Science, we have a problem

Debate leads to anger over Lord Drayson’s accusation that scientists don’t fully recognise their accountability to taxpayers. Zoë Corbyn reports

December 1, 2009

The Science Minister has come under fire from researchers who fear that the Government’s focus on the economic impact of research could damage the UK’s science base.

At a Times Higher Education debate at the Wellcome Collection in London last night, Lord Drayson and a panel of young scientists laid out their hopes and fears for the future of UK science.

At the event, entitled “Blue skies ahead? The prospects for UK science”, Lord Drayson argued that scientists who receive money from the public purse have a duty to “think more” about how their work benefits the economy and society.

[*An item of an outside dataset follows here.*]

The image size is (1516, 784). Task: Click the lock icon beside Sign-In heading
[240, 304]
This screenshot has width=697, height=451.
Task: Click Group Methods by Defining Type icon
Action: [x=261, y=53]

“Scientists should be accountable where work is funded by the taxpayer and therefore I think it is right that scientists should be asked to think about the impact that they have had,” Lord Drayson said at the debate, which was chaired by scientist and radio presenter Brian Cox.

He said that if the science community “has a problem” with this principle then “we have a problem”.

His fear, he said, was that unless scientists began to take impact more seriously, any incoming science minister would be in a weaker position to argue for the science budget.

Scientists’ accountability to taxpayers, he said, was the basis for the introduction of an impact component into the forthcoming research excellence framework, which will replace the research assessment exercise as the mechanism used by the Higher Education Funding Council for England to distribute about £2 billion in research funding annually.

“[The REF] is about developing a framework that works in practice. But a fundamental principle is at stake here: does the scientific community believe that it is accountable to the taxpayer for the public funding that goes into science?... I think if the science community has a problem with this, we have a problem,” he said.

Britain, he said, had been “absolutely brilliant” at carrying out scientific research, but the impact this has had on the country’s development had been below par.

“The scientific research we have done in the past has had not enough impact on the wider society, our economy, our public realm,” he said.

His comments were met with disdain from some members of the audience and the panel.

Scientists did recognise their accountability to taxpayers, argued Colin Stuart, astronomer at the Royal Observatory, Greenwich and chair of the young scientists’ panel.

The problem was that they could not gaze into “crystal balls” to predict the outcome of research projects in advance – as is now required by research councils as part of grant applications, and which would be the likely result with the proposed 25 per cent weighting given to impact in the REF.

Also questioned was whether the REF – which is based on impact achieved from past work – goes back far enough, given the time lags in achieving impact, and whether requiring peer reviewers to assess impact fell within academics’ competence.

John Dainton, professor of physics at the University of Liverpool and fellow of the Royal Society, said: “Every time government or management or bureaucracy has stepped in to distort peer review it has been shown that the science that comes out is less good than otherwise.”

Other topics raised included the ongoing financial crisis at the Science and Technology Facilities Council (STFC), which is currently undertaking a review to determine which projects it will have to cut to balance its books after exchange rate fluctuations pushed up the costs of international facility subscriptions.

On the STFC, Lord Drayson said he recognised the “significant problems” the council faced, but that it was up to the STFC to balance its books. “The job of a research council is to manage its budget,” he said.

Scientists need to stop pretending in an “unreal way” that science is disconnected from the Government’s budgeting decisions and that more money could simply be injected, he added.

“You have got to work within the existing systems... [otherwise] science is not going to be able to make an effective case. It is no good pretending that you can fund science in a fundamentally different way to the way in which you fund education or health.”